>> start GIVEN PASSAGE
This is how the xml files look like when gunzip og untar (this is explained in
http://www.oaister.org/sru.html):
<?xml version="1.0" encoding="UTF-8"?>
<BIBDB><GROUP NAME="zas">
<A ID="oai:ZASPIL:zp28001" DT="2005-09-08T13:31:30Z"><B><K>Acoustic Cues for the Korean Stop Contrast - Dialectal Variation</K><L>Choi, Hansook</L></B><E><YR>2002</YR><X>ZAS-Berlin</X></E><G><AA>http://www.zas.gwz-berlin.de/papers/zaspil/articles/28-1-choi.pdf</AA></G><J><URL>http://www.zas.gwz-berlin.de/papers/zaspil/articles/28-1-choi.pdf</URL></J><FMT>application/pdf</FMT><LANG>English</LANG><TYPE>arcticle</TYPE><INST>Zentrum fur Allgemeine Sprachwissenschaft, Typologie und Universalienforschung (ZAS) Archive</INST></A>
<A ID="oai:ZASPIL:zp29002" DT="2005-09-08T13:31:30Z"><B>..........</A>
........
</GROUP></BIBDB>
Harvesting Oister.org is only available via ftp. The metadata is packed in .tar.gz. I was thinking using DOM/PHP5 to inject the data in the xml files into Harvester2.
Currently Harvester2 uses a socket open and read to access remote HTTP. Would it simple to add an extension which allows the harvester to access ftp socket 21?
Cheers
Obi
>> end GIVEN PASSAGE
>> start SOURCE DATA
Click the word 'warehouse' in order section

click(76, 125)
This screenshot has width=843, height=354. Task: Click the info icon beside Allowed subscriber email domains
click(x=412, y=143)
>> end SOURCE DATA
PROMPT 1: In the post, rewrite the paragraph that begins "Harvesting Oister.org is only available" as a short bulleted list that keeps its main facts.
PROMPT 2:
Using the post, answer each question briefly.
(a) What value does the GROUP element's NAME attribute have in the sample xml?
(b) What does Harvester2 currently use to access remote HTTP?
(c) Which ftp socket number does the writer mention?
PROMPT 3: Retype a section of the post word for word. Begin at the words "</GROUP></BIBDB>" and stop after "ftp socket 21?".

WRITTEN ANSWER 1:
- Oister.org can be harvested only through ftp.
- The metadata comes packed in .tar.gz files.
- The writer is considering using DOM/PHP5 to inject the data from the xml files into Harvester2.

WRITTEN ANSWER 2:
(a) zas
(b) A socket open and read
(c) 21

WRITTEN ANSWER 3:
</GROUP></BIBDB>
Harvesting Oister.org is only available via ftp. The metadata is packed in .tar.gz. I was thinking using DOM/PHP5 to inject the data in the xml files into Harvester2.
Currently Harvester2 uses a socket open and read to access remote HTTP. Would it simple to add an extension which allows the harvester to access ftp socket 21?